* PROBLEM *
Copy the rows below word for word, starting at the first row and ending at the line that contains "click(x=311, y=57)", with both of those lines included.

* INFORMATION GIVEN *
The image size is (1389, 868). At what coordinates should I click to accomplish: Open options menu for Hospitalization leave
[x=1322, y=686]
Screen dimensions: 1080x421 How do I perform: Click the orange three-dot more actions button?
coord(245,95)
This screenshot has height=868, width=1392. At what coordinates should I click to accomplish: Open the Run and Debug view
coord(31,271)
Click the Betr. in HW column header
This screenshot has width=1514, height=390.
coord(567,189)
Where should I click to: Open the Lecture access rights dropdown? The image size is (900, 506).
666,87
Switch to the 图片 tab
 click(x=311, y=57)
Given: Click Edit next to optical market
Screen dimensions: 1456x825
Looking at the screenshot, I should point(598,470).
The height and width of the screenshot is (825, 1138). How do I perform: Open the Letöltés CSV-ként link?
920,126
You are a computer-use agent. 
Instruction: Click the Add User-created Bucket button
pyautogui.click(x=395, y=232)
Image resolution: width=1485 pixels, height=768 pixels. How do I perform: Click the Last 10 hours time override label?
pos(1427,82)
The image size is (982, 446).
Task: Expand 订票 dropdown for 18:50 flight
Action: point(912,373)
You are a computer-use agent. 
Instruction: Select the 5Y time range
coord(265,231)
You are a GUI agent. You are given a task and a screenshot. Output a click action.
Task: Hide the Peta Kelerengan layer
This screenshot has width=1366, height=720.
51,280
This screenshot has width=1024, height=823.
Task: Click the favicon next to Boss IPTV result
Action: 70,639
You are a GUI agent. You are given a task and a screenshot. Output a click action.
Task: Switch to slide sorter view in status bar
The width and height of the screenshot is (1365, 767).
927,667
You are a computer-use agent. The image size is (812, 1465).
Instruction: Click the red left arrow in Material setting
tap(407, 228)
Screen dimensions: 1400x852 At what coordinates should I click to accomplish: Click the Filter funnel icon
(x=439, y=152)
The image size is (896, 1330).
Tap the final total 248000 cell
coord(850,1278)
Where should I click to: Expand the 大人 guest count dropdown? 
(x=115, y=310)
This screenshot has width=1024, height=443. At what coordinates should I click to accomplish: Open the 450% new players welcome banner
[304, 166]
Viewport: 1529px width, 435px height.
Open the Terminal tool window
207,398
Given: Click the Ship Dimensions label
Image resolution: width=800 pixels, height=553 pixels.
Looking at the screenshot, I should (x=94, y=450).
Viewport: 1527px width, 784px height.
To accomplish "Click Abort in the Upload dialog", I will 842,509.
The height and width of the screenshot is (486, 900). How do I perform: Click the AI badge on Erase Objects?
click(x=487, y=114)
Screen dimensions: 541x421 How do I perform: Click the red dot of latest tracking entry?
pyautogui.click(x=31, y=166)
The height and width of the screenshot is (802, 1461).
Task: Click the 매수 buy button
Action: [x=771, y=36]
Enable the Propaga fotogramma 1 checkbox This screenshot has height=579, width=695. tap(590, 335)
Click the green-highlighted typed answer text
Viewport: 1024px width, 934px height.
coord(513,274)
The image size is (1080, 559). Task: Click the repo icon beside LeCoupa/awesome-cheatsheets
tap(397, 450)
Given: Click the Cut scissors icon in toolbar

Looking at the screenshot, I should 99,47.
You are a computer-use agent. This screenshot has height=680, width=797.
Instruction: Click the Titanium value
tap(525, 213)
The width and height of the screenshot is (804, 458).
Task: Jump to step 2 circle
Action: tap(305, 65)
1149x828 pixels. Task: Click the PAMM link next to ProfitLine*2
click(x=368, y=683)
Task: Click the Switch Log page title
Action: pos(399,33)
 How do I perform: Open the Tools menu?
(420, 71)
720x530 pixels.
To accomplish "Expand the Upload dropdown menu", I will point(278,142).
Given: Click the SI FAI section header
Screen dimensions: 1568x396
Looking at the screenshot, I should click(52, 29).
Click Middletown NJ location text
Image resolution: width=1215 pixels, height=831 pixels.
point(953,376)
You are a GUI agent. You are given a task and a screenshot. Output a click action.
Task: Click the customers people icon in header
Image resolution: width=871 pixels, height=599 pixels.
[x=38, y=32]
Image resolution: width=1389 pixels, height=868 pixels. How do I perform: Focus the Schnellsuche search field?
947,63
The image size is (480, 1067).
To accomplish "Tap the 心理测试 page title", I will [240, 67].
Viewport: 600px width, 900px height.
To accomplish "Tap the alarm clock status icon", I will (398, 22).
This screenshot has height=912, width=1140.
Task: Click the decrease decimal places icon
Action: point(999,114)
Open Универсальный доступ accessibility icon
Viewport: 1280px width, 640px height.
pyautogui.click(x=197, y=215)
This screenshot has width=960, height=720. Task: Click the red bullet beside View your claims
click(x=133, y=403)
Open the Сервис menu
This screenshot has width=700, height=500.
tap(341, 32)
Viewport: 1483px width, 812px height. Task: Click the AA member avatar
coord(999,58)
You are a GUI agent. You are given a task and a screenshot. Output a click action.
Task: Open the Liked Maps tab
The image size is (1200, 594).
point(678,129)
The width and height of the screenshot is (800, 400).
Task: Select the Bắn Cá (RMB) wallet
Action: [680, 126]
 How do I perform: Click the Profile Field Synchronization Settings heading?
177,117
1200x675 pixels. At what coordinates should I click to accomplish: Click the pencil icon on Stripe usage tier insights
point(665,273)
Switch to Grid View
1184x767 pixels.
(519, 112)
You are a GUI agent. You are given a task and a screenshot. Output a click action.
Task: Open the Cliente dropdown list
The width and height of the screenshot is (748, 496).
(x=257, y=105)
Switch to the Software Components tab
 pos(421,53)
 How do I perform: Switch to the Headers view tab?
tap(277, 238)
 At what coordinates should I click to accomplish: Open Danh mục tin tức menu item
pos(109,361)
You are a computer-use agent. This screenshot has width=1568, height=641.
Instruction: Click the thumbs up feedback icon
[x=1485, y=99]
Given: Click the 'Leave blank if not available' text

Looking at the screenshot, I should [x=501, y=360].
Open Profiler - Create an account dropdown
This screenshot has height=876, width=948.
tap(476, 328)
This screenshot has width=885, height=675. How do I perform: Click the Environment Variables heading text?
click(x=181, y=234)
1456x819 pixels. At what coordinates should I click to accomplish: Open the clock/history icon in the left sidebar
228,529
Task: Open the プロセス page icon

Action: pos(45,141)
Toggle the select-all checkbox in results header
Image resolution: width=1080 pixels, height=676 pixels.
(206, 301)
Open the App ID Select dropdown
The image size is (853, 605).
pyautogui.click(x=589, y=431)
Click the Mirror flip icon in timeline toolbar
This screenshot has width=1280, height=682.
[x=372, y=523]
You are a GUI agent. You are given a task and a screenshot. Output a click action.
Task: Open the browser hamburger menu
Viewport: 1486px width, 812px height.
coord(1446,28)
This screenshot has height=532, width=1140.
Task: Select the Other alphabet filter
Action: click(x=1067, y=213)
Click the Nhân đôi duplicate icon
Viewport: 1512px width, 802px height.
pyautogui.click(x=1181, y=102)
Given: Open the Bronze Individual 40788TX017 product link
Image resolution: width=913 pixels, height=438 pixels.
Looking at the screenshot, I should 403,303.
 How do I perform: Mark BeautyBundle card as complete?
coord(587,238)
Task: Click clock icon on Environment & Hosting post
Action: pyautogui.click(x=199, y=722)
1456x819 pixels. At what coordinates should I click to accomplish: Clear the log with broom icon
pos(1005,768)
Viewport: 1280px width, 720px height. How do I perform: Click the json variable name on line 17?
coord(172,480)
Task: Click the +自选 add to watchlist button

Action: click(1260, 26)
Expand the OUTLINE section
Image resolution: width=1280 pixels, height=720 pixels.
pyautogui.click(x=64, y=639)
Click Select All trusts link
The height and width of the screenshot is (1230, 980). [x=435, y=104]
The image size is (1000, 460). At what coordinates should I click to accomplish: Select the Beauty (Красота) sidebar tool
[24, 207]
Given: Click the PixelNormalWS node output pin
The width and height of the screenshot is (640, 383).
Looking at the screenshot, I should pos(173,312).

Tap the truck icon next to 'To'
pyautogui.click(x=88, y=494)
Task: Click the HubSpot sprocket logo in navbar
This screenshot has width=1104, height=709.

* TASK RESPONSE *
The image size is (1389, 868). At what coordinates should I click to accomplish: Open options menu for Hospitalization leave
[x=1322, y=686]
Screen dimensions: 1080x421 How do I perform: Click the orange three-dot more actions button?
coord(245,95)
This screenshot has height=868, width=1392. At what coordinates should I click to accomplish: Open the Run and Debug view
coord(31,271)
Click the Betr. in HW column header
This screenshot has width=1514, height=390.
coord(567,189)
Where should I click to: Open the Lecture access rights dropdown? The image size is (900, 506).
666,87
Switch to the 图片 tab
 click(x=311, y=57)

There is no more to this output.